So, on we go His welfare is of my concern No burden is he to bear We’ll get there For I know He would not encumber me He ain’t heavy, he’s my brother Writer–Director David Vincent Smith’s reference to The Hollies’ 1969 hit as the title for his new film is not without irony. Max (Sam Corlett) – drug-dependent and out of control – is clearly a crushing weight on his sister Jade (Leila George) and mother Bev (Greta Scacchi). The opening scene of this compelling new Australian production throws us right into the chaos he visits upon them.
The desperate, violent, off-camera shouts of abuse from Max as his sister sneaks past concerned neighbours and into their mother’s house are obviously nothing new. Bev, seated at the kitchen table, shows none of the anxiety we see in Jade. Perhaps she’s beyond reacting to Max’s outbursts.
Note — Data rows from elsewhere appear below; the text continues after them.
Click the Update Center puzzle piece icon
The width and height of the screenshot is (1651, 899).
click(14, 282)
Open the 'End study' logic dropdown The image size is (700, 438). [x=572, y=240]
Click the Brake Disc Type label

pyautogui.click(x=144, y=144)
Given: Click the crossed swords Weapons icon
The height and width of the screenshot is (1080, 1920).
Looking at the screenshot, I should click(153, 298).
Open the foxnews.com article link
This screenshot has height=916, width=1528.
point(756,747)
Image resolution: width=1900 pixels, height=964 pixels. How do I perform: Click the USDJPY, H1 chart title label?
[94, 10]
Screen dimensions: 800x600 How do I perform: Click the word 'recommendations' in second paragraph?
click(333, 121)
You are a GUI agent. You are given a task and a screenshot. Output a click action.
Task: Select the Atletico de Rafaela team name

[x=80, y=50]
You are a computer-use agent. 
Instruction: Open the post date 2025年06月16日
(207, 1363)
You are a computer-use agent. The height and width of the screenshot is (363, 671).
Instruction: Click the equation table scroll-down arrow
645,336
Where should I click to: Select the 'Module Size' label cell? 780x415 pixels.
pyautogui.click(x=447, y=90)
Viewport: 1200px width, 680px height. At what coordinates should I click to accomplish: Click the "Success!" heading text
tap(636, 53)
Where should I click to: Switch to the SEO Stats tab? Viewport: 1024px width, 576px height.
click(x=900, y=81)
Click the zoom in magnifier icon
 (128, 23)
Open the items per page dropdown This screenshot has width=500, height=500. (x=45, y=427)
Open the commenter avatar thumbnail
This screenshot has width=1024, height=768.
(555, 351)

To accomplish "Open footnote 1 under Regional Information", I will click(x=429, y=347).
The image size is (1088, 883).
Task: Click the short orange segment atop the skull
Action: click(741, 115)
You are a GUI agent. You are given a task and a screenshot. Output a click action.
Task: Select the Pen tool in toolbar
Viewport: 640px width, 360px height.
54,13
Perhaps she looks past the ugly side of her son through eyes that see only with a mother’s love. Jade, however, is at the end of her tether. Everything she’s tried has failed.
She’s left with just one last desperate measure. This desperate measure didn’t come to David Vincent Smith as a narrative conceit. It was much closer to home.
One night, Smith got a call from his mother who told him his own drug-addicted brother was outside their home. As he explains in the film’s press kit: I could hear smashing windows in the background as he tried to claw his way inside. I was done.
There had been many years of violence, emergency rooms and mental trauma [...
] my own life was suffering as a result [...
] what could I do? I had an idea – I could kidnap him. Take him out to the desert, throw away the car keys and resolve this once and for all. Smith didn’t pursue that extreme thought in real life.
Instead, it found its way onto the screen, first as a short “proof of concept” film – I’m Not Hurting You, which played at the 2019 Sydney Film Festival – and then as He Ain’t Heavy, his first feature film. The kidnapping and withdrawal Jade does indeed kidnap her brother. She sedates him and brings him to their dead grandparents’ home in the country, which Jade and Bev have been packing up in preparation to for its sale.
Here, we see Jade’s methodical preparation of the room where she will incarcerate Max, the food she will feed him, the posters and pamphlets that inform her how to manage a drug addict’s withdrawal. The choice of the grandparents’ home is significant for our understanding of this fractured family. Here we find evidence that things weren’t always like this.
We see old photo albums of happier times, toys and games that are now just reminders of fun family visits, a guitar that was once part of Max’s promising singing career, the nearby waterhole where lazy days were spent, and pencil marks on the door jamb recording the siblings’ growth. Perhaps the resonance of their better days will be as powerful as the enforced withdrawal in bringing Max back. But, of course, Jade’s best-laid plans don’t go as she might have hoped.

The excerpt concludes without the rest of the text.